Bugün Blockchain sistemleri üzerinde “Stable Coin” (sabit akçe) olarak ifade edilen değeri ABD doları veya herhangi bir para birimine endekslenmiş, emisyon hacmi kesin sınırlan ile belirlenebilen ve şifreleme bilimi kriptoloji sayesinde sahipliği güce değil bilgiye dayalı sanal birimler (emtialar) oluşturmak mümkündür. Bu güç geride kalan yüzyılda şekillenen ekonomik dengesizliğin ve tahakküm gücüne dayanan küresel ilişkilerin yeniden tanımlanmasını mümkün kılabilir.
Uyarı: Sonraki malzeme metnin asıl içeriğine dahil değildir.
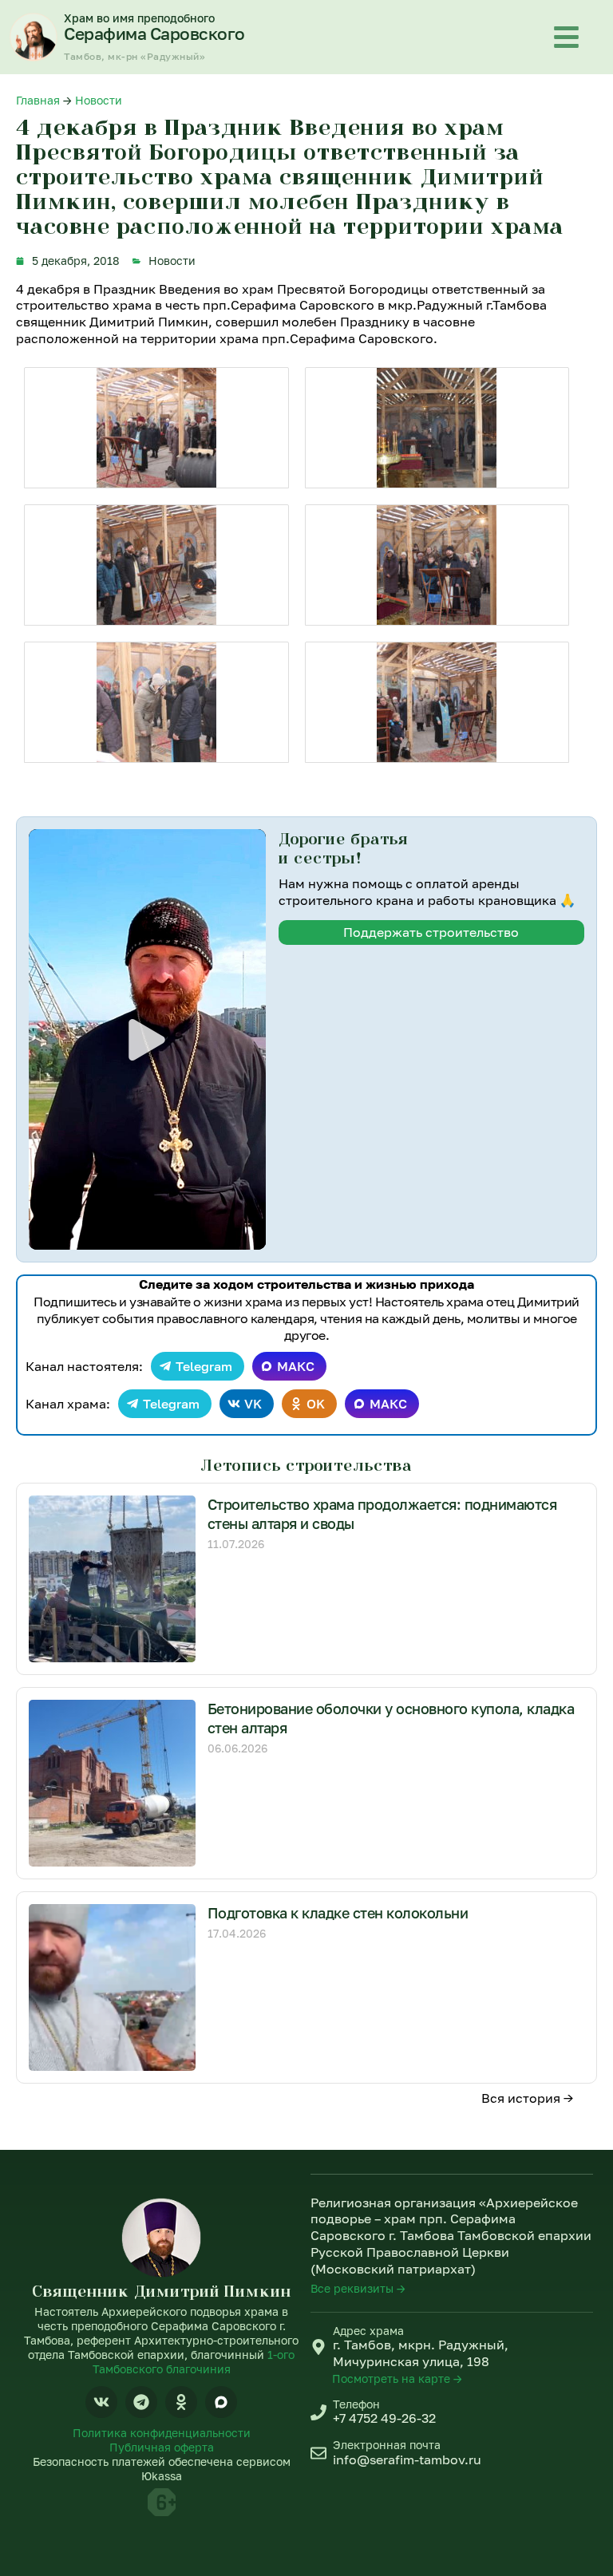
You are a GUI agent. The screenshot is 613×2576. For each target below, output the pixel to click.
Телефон (356, 2404)
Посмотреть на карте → (397, 2378)
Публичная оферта (161, 2447)
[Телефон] (318, 2412)
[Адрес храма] (318, 2347)
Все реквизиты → (357, 2288)
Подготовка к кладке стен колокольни (338, 1913)
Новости (98, 100)
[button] (147, 1040)
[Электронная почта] (318, 2453)
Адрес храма (368, 2330)
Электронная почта (387, 2445)
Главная (38, 100)
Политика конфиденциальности (162, 2433)
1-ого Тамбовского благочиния (194, 2362)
Blockchain teknolojisini tekil bir uygulama olarak ele almak hatalı olacaktır. Blockchain yukarıda ifade ettiğimiz unsurlar ile bir düşünce şekli ve felsefedir. İnsanlar ve toplumlar için medeniyetin gerçek anlamda yenide tesis edilebileceği bir güven protokolüdür. Bu protokolün hangi şartlar altında ve nasıl kullanılacağı siyasi, politik, ekonomik, stratejik düşünce dünyasının ittifakı ile şekillenecektir.

Türkiye, Blockchain teknolojisinin geniş anlamda ilgi gördüğü ve önemli oluşumlara erken dönemde imza atılan bir ülke konumundadır. Göbeklitepe ile medeniyet tarihinin yeniden yazıldığı bir coğrafya için belki de insanlığın güven üstüne yeniden inşa tanımlandığı ekonomik bir gelecek için liderlik potansiyelini açığa çıkarması sadece bir tahayyül değil bir hakikat olma gücüne de sahiptir.

DEIK tarafından yayımlanan Business Diplomacy isimli derginin Nisan-Mayıs 2019 tarihli ilk sayısı için kaleme aldığım makalenin revize edilmiş güncel bir versiyonudur.

Görseller: ChatGPT ile üretilmiştir.